だからジルク王は先代勇者パーティに一緒に参加していた縁で、身寄りのいなくなった聖女の子孫である私の事を快く引き取ってくれたんだ。
そしてそれからジルク王は私の事を本当の孫同然のように毎日優しく接してきてくれたんだ。だから私もそんなジルク王の事を本当のおじい様のようにずっと慕ってきていた。
でもそんな優しかったおじい様は五年程前に不治の病に侵されてしまいベッドでの寝たきり生活を余儀なくされてしまった。本当に毎日辛そうだった。
だから私はフランツ叔父様に頼んで一緒に色々な街や村に行って身体に良さそうな食べ物を探し回っていた時期もあった。そういえばそんな事をしていた時にセラス君と出会ったんだよね。
でもおじい様の体調は全く治らずどんどんと悪化していく一方だった。そして最近のおじい様は本当にもう命が危ないという状況にまで陥ってしまっていたんだ。

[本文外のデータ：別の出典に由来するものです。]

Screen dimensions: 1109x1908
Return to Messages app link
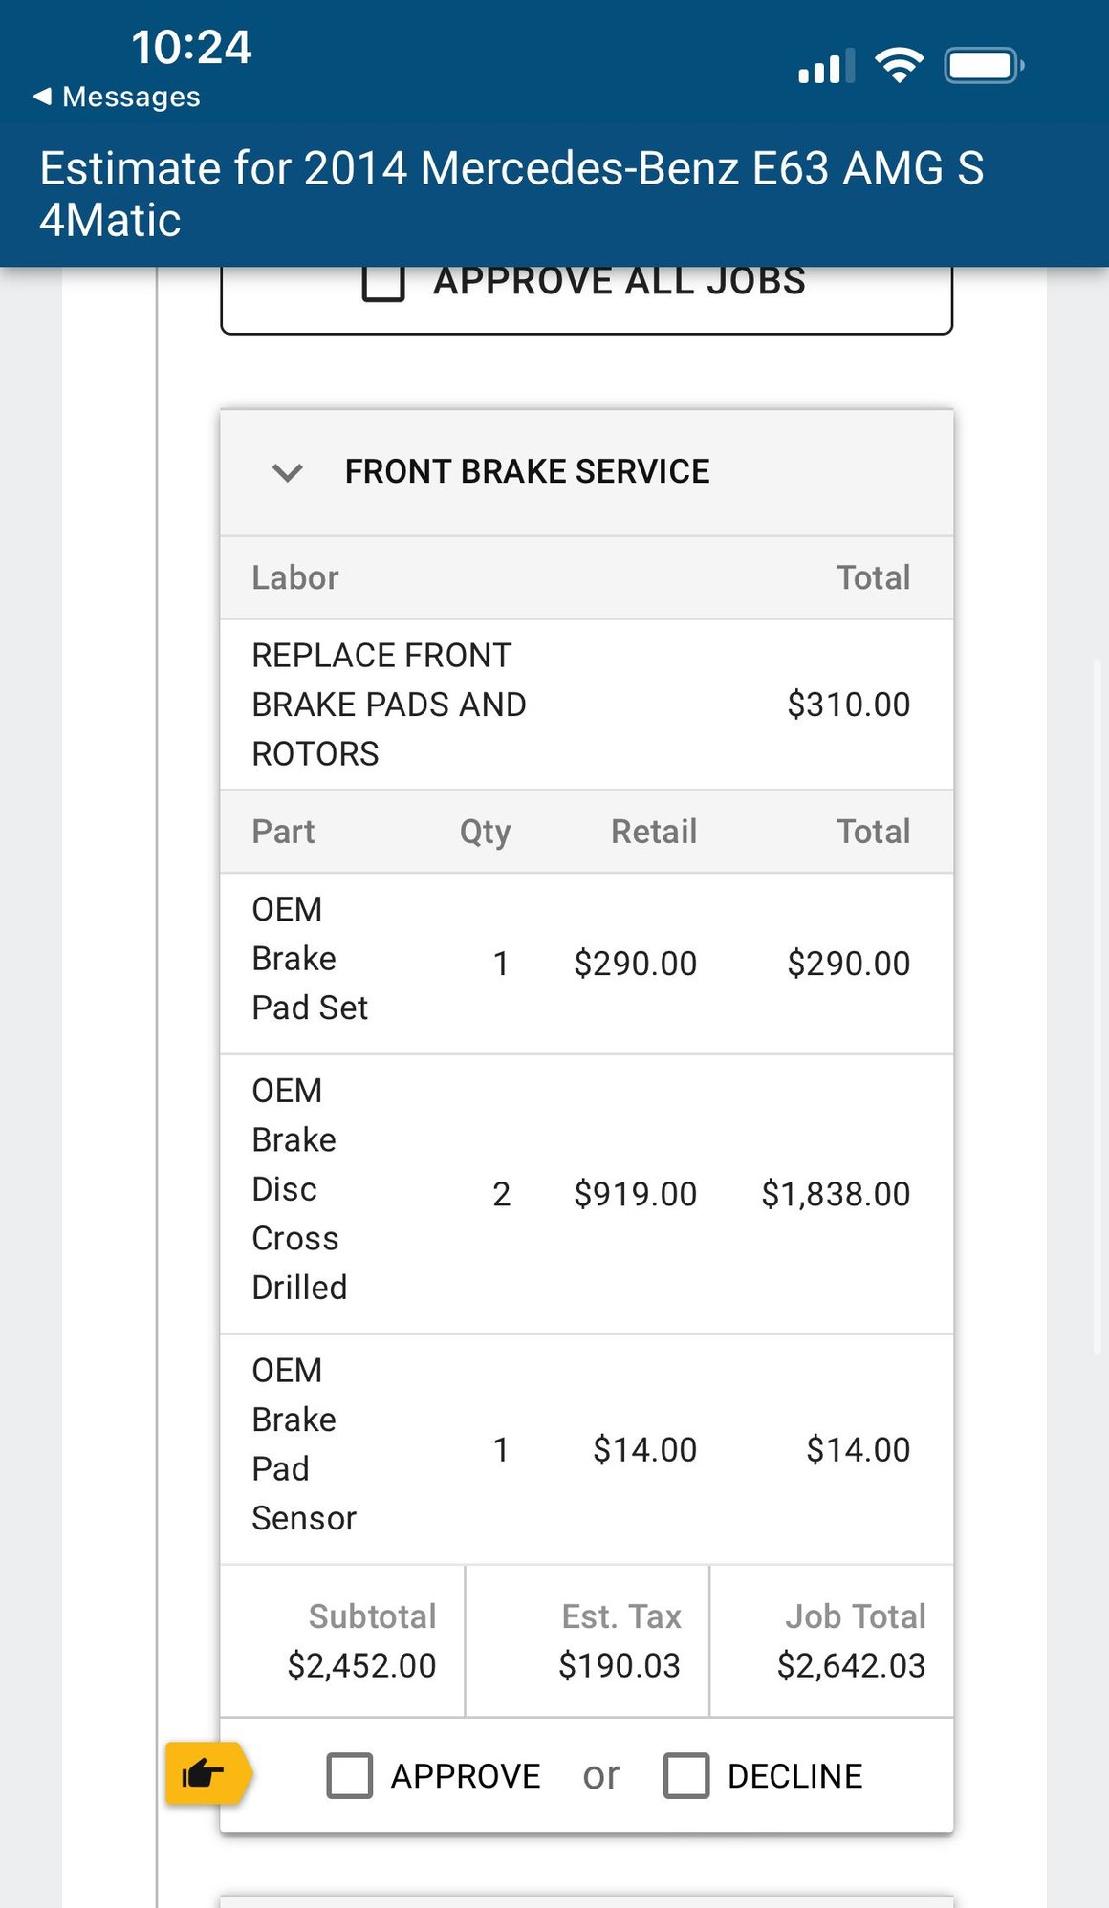(x=117, y=97)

私はおじい様の体調が不安でいつも涙が出そうな程に心配する日々を過ごしていた。でも私には聖女の仕事があったので、おじい様の看病を毎日する事は出来なかった。
だから私はそんな不安を抱えながらも遠くの地にある教会で聖女として祈りを捧げる仕事をしていたんだけど……でもほんのちょっと前に王都からの手紙でおじい様の病気が治ったとの報せが入ったのだ。

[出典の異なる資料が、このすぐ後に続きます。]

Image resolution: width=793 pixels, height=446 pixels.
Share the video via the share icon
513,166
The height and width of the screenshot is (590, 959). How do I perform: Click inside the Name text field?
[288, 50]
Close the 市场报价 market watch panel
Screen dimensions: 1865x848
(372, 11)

だから私は急いで仕事を終わらせて一日早く王都に戻ろうとしたという訳だった。そしたらその帰り道に私は野盗に襲われてしまったのであった……。
本当にセラス君が助けにやって来てくれて良かったよ……。
(それに五年振りの再会だったけど……昔と変わらずカッコ良かったな……セラス君……)
「……うん? どうしたんだい? アーシャ? 何だか顔がとても赤くなっているようだけど?」
「え……って、えっ!? あ、い、いや! 何でもないです!!」
叔父様はキョトンとした表情を浮かべながらそんな事を尋ねてきた。どうやら私の顔が思いっきり真っ赤になってしまっているようだ。

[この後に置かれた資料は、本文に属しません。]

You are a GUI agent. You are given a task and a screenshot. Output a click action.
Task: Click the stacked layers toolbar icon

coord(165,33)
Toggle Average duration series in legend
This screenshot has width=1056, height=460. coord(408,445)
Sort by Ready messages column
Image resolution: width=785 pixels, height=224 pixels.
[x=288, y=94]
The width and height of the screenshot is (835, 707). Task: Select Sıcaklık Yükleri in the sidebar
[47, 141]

そして私の顔が思いっきり真っ赤になってしまった理由なんて……そんなのは私だってもちろんわかっている。でも恥ずかしいから叔父様には秘密にしておこう。
「? そうかい? って、あぁ、そうだ。そういえば師匠についてなんだけどさ、今は病気は治ったんだけどしばらくは自室で安静にする事になっていてお目通りは叶わないんだ。多分今も自室で寝ていらっしゃるはずだからね」
「あぁ、そうなんですね。確かに病気は治りかけが一番危ないと言いますものね」
「あぁ、そうなんだ。それで週明けにはお目通りが叶う事になっているからさ、だから良かったら週明けの朝に一緒に師匠の所に行かないかい? きっと師匠もアーシャに会いたいと思ってるはずだしさ」
「はい、もちろんです! 是非とも私も一緒に連れて行ってください! 私もおじい様と沢山お話もさせて頂きたいですから!」
「はは、うん、わかったよ。それじゃあ週が明けたら一緒に師匠に会いに行こうか」
「はい!」
という事で私はフランツ叔父様とそんな約束を交わしていった。おじい様と沢山お話が出来る日が来るなんて……ふふ、本当に良かったわ……。